» **WRITTEN EXERCISE**
Rewrite every line of the listing below as a numbered list, leaving out the blank lines.

» **RECORD EXCERPTS**
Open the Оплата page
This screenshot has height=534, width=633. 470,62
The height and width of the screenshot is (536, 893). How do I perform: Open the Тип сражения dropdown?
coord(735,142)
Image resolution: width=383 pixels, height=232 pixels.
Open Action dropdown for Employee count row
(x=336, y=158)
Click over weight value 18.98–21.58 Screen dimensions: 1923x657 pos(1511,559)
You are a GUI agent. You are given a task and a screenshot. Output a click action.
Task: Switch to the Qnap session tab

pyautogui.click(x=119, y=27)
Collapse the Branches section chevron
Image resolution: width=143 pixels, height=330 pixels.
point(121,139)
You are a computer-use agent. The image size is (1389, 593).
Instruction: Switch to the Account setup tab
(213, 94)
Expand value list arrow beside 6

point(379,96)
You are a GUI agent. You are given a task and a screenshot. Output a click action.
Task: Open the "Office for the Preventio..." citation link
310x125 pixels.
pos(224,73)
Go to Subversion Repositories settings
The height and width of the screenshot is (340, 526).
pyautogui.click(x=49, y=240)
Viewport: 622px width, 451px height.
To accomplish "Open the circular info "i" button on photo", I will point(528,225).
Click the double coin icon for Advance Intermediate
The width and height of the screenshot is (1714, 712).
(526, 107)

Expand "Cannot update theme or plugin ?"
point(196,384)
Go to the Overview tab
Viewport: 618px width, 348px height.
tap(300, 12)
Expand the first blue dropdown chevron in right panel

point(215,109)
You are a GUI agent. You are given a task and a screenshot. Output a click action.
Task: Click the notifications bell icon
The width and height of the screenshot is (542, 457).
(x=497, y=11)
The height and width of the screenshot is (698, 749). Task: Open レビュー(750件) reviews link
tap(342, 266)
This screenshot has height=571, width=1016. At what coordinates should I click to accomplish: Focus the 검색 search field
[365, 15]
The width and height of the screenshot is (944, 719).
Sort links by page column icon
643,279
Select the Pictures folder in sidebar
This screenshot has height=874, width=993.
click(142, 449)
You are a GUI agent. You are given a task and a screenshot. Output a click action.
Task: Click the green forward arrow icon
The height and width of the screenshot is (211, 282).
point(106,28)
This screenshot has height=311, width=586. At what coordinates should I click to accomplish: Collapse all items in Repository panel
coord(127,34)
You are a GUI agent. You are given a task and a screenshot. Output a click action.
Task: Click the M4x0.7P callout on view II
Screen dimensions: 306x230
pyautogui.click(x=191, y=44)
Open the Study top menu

» **OUTPUT FOR THIS TASK**
1. Open the Оплата page
2. This screenshot has height=534, width=633. 470,62
3. The height and width of the screenshot is (536, 893). How do I perform: Open the Тип сражения dropdown?
4. coord(735,142)
5. Image resolution: width=383 pixels, height=232 pixels.
6. Open Action dropdown for Employee count row
7. (x=336, y=158)
8. Click over weight value 18.98–21.58 Screen dimensions: 1923x657 pos(1511,559)
9. You are a GUI agent. You are given a task and a screenshot. Output a click action.
10. Task: Switch to the Qnap session tab
11. pyautogui.click(x=119, y=27)
12. Collapse the Branches section chevron
13. Image resolution: width=143 pixels, height=330 pixels.
14. point(121,139)
15. You are a computer-use agent. The image size is (1389, 593).
16. Instruction: Switch to the Account setup tab
17. (213, 94)
18. Expand value list arrow beside 6
19. point(379,96)
20. You are a GUI agent. You are given a task and a screenshot. Output a click action.
21. Task: Open the "Office for the Preventio..." citation link
22. 310x125 pixels.
23. pos(224,73)
24. Go to Subversion Repositories settings
25. The height and width of the screenshot is (340, 526).
26. pyautogui.click(x=49, y=240)
27. Viewport: 622px width, 451px height.
28. To accomplish "Open the circular info "i" button on photo", I will point(528,225).
29. Click the double coin icon for Advance Intermediate
30. The width and height of the screenshot is (1714, 712).
31. (526, 107)
32. Expand "Cannot update theme or plugin ?"
33. point(196,384)
34. Go to the Overview tab
35. Viewport: 618px width, 348px height.
36. tap(300, 12)
37. Expand the first blue dropdown chevron in right panel
38. point(215,109)
39. You are a GUI agent. You are given a task and a screenshot. Output a click action.
40. Task: Click the notifications bell icon
41. The width and height of the screenshot is (542, 457).
42. (x=497, y=11)
43. The height and width of the screenshot is (698, 749). Task: Open レビュー(750件) reviews link
44. tap(342, 266)
45. This screenshot has height=571, width=1016. At what coordinates should I click to accomplish: Focus the 검색 search field
46. [365, 15]
47. The width and height of the screenshot is (944, 719).
48. Sort links by page column icon
49. 643,279
50. Select the Pictures folder in sidebar
51. This screenshot has height=874, width=993.
52. click(142, 449)
53. You are a GUI agent. You are given a task and a screenshot. Output a click action.
54. Task: Click the green forward arrow icon
55. The height and width of the screenshot is (211, 282).
56. point(106,28)
57. This screenshot has height=311, width=586. At what coordinates should I click to accomplish: Collapse all items in Repository panel
58. coord(127,34)
59. You are a GUI agent. You are given a task and a screenshot. Output a click action.
60. Task: Click the M4x0.7P callout on view II
61. Screen dimensions: 306x230
62. pyautogui.click(x=191, y=44)
63. Open the Study top menu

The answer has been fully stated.